The city of Melbourne assigned trees email addresses so citizens could report problems. Instead, people wrote thousands of love letters to their favourite trees.
“My dearest Ulmus,” the message began.
“As I was leaving St. Mary’s College today I was struck, not by a branch, but by your radiant beauty. You must get these messages all the time. You’re such an attractive tree.”
This is an excerpt of a letter someone wrote to a green-leaf elm, one of thousands of messages in an ongoing correspondence between the people of Melbourne, Australia, and the city’s trees.
The city of Melbourne recently assigned the trees ID numbers and email addresses in 2013 as part of a program designed to make it easier for citizens to report problems like dangerous branches.
The “unintended but positive consequence, ”was that people did more than just report issues, says chair of Melbourne’s Environment Portfolio, Councillor Arron Wood. They also wrote directly to the trees, which have received thousands of messages—everything from banal greetings and questions about current events to love letters and existential dilemmas.

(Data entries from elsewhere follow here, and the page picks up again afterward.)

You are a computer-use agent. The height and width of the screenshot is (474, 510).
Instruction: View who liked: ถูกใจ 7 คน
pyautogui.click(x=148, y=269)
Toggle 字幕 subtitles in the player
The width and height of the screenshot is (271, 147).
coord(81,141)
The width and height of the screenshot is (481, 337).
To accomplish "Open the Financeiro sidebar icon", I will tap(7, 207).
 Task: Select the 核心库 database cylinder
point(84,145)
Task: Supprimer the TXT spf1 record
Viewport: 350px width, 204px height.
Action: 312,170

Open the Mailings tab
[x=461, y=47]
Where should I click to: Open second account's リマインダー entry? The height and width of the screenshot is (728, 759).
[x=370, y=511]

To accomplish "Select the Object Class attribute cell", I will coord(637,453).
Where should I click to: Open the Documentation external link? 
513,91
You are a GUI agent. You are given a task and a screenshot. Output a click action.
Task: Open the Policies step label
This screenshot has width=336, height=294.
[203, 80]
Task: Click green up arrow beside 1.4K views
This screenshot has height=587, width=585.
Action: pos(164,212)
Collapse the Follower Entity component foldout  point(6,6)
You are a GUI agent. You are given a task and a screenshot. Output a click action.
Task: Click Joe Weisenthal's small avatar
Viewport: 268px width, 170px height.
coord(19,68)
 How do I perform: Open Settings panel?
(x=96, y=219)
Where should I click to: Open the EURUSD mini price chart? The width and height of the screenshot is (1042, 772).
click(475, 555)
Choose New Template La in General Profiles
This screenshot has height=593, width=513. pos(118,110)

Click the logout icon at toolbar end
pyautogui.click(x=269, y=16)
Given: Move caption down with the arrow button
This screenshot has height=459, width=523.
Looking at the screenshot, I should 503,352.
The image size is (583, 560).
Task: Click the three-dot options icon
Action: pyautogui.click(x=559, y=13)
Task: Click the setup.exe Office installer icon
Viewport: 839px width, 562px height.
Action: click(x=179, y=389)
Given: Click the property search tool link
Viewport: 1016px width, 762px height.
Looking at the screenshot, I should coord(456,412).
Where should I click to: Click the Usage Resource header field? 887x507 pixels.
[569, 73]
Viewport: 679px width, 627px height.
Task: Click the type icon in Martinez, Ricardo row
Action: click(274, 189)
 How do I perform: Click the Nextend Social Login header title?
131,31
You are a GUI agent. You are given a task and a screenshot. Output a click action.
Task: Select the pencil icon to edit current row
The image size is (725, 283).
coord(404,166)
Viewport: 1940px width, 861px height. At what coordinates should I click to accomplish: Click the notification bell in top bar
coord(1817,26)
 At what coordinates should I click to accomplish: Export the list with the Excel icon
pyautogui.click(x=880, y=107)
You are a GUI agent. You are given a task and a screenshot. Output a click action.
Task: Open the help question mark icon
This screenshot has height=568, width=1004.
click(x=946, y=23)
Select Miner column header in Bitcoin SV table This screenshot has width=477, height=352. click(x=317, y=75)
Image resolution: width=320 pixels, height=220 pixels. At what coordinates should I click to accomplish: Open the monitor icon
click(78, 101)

The city council has devised an interactive urban forest map that provides individual data on each of the 70,000 trees that line the streets and parks of central Melbourne. Each tree is assigned an identification number, which allows you to email it. Ostensibly this is to report damaged branches.
But instead their inboxes have been swamped with messages, from the tree lovers, which range from the heartwarming to the bizarre – with one anonomous writer telling his favourite tree, “I’m sorry you’re going to die soon.”
The letters were disclosed to The Atlantic by Melbourne Councillor Arron Wood, who has redacted the authors’ names to protect their privacy.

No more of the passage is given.